GRANDPA, GRANDMA, AND AUNT JENNY CAME TO VISIT

We got to spend more time with grandpa than anyone because Aunt Jenny had to get her teeth worked on and grandma went with her. We sure enjoyed our time with him. The boys loved playing play dough with his head. :)

BIRDS NEST

 We discover so many marvelous thing on the farm. James brought me this birds nest. It had blown out of the tree. The egg was hollow. It was so beautiful. We talked about what great builders birds are and we spent a while inspecting the little nest. We like birds spend much of our life building homes and raising our young. There really isn't much else the animal kingdom devotes its time too besides survival. 


VERNAL TEMPLE

Nate invited us to take a quick trip to the Vernal Temple. I was so excited to go to the temple as a family. It was our first time all going together. When we woke up the morning Vernal was having a 4th of July parade. There were tractors in the parade. It made my heart happy. We took the kids to the Dinosaur National Park in Vernal. We have never been and we were all really excited. The boys were crazy. The ran all over the place and tried to touch and climb on everything. Nate's back was out so he was little help. I think we will go back someday when the boys are little bit bigger.




THE RANCH

 Well, I drove to the ranch alone, again. I am grateful Emma was there to help me load the car. She was ready and willing to go. We had a really great drive and an amazing visit.

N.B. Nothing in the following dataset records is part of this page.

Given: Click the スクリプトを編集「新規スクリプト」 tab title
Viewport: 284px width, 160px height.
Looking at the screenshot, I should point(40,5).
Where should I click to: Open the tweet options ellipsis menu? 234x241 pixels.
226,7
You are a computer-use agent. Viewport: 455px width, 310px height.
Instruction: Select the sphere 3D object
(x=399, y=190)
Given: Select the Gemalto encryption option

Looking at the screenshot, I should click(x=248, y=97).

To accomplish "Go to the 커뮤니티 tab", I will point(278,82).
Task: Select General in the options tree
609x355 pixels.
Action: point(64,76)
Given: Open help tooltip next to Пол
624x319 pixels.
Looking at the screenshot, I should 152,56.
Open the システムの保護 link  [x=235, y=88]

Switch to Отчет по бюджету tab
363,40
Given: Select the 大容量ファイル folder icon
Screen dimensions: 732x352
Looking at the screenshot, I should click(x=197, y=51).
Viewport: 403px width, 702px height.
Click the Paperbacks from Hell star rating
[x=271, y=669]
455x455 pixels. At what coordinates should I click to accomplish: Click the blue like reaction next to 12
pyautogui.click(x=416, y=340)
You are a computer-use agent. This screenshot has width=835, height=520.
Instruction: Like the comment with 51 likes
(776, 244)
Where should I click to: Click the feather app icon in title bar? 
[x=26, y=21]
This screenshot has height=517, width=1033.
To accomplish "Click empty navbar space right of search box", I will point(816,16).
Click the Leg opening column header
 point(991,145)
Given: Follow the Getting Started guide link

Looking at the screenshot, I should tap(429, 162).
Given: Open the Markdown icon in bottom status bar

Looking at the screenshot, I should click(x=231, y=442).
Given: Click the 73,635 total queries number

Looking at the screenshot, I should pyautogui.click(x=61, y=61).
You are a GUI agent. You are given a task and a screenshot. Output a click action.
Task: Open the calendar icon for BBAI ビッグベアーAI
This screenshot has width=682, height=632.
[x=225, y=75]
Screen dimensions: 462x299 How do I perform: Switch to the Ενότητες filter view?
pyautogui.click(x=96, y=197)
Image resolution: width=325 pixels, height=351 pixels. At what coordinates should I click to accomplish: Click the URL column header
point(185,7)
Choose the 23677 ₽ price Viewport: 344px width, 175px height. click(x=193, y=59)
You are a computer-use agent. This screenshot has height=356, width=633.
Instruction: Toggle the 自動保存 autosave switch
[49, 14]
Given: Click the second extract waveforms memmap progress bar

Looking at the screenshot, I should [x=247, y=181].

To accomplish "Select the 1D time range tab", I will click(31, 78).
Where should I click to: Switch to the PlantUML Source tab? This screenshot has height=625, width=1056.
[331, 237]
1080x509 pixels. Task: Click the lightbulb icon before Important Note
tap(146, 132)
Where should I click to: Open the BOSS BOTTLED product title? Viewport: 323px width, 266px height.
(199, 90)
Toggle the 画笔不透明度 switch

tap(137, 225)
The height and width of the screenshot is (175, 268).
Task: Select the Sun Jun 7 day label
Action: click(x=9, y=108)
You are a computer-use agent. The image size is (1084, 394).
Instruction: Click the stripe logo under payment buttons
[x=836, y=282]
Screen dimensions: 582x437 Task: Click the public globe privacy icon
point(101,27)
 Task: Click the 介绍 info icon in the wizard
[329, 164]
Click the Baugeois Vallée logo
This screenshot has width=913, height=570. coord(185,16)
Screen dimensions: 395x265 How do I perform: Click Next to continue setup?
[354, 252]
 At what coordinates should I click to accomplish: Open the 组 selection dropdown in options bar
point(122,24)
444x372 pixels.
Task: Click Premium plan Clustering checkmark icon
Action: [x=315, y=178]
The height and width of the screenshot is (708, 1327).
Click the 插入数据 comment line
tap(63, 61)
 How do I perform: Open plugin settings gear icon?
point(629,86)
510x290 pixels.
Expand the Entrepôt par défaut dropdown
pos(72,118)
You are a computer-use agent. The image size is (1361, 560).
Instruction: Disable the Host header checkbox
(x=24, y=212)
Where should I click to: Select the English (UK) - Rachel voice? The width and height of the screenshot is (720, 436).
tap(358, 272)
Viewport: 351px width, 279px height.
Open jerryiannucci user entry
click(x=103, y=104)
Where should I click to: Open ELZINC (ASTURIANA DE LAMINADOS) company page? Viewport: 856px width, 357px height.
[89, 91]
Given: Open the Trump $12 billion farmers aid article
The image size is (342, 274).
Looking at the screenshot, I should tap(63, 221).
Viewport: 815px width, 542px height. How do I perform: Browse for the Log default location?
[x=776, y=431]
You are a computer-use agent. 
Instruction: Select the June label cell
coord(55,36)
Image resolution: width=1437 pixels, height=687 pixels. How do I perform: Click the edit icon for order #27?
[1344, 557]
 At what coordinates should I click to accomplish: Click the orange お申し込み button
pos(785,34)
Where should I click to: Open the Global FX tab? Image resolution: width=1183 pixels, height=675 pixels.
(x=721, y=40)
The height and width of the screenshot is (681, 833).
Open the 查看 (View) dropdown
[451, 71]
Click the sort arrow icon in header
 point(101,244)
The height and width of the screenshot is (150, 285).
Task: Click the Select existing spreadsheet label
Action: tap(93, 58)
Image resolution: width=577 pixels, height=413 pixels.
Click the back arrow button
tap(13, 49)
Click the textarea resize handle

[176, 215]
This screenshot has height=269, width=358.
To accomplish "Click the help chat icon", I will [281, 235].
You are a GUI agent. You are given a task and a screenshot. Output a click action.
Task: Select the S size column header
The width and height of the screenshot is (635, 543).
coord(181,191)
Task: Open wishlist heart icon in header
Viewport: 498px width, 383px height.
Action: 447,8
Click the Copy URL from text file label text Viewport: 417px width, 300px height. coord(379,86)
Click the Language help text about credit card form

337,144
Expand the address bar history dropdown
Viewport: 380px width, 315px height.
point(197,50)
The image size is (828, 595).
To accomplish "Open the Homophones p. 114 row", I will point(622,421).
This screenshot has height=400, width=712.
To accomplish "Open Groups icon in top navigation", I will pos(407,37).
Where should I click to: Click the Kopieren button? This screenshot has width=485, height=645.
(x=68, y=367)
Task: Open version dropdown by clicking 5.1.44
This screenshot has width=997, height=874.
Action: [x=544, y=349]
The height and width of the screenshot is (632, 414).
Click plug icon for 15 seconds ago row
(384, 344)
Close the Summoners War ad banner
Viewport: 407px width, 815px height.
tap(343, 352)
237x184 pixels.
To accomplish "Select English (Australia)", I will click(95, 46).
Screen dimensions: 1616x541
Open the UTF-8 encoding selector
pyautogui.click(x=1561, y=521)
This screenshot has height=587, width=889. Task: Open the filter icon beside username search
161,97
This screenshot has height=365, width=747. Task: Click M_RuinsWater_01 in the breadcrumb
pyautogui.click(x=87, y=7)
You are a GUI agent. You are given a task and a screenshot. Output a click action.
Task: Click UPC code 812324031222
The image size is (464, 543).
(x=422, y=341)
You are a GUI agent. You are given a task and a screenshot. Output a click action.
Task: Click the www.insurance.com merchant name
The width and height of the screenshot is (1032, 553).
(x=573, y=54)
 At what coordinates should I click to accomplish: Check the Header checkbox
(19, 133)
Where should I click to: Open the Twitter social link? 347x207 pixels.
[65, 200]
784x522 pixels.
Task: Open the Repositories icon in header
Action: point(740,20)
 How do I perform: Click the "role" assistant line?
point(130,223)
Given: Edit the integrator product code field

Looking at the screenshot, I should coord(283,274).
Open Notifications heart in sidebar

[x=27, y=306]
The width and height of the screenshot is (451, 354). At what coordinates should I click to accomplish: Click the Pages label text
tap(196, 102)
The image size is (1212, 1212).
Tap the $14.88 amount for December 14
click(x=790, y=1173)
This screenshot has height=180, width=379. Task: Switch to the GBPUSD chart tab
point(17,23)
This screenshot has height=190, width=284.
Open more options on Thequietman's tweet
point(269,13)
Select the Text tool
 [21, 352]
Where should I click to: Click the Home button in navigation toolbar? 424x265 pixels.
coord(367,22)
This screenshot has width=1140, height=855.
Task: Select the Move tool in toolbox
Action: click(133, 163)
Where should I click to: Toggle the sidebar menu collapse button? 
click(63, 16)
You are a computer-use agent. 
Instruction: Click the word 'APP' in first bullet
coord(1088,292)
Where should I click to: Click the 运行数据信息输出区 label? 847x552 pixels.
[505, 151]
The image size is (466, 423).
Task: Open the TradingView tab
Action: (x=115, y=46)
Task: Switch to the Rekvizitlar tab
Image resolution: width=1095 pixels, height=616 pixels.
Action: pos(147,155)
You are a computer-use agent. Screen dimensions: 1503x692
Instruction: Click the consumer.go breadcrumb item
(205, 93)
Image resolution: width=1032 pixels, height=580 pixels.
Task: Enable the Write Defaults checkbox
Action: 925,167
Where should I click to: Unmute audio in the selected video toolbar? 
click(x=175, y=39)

The boy's loved riding on the four wheeler's and the lawnmower train. They got so excited when anyone was willing to take them. Thankfully grandma took them on many rides. Once my brother Phillip was taking his son Ryder on a four wheeler and James wanted to go. He said, "Not this time." He just wanted to be alone with his son, which is so sweet. However, James couldn't understand why he couldn't go too. I explained that sometimes daddies want to be alone with their boys. James, with his Bambi eyes said, "I don't got my dad." He cried. It broke my heart in two pieces. We do the ranch every year without dad because he is always working and I have tried to be understanding, but never again.

The kids favorite thing this year was floating the Sevier River. We also ate good food and talked and loved sweet baby Giselle.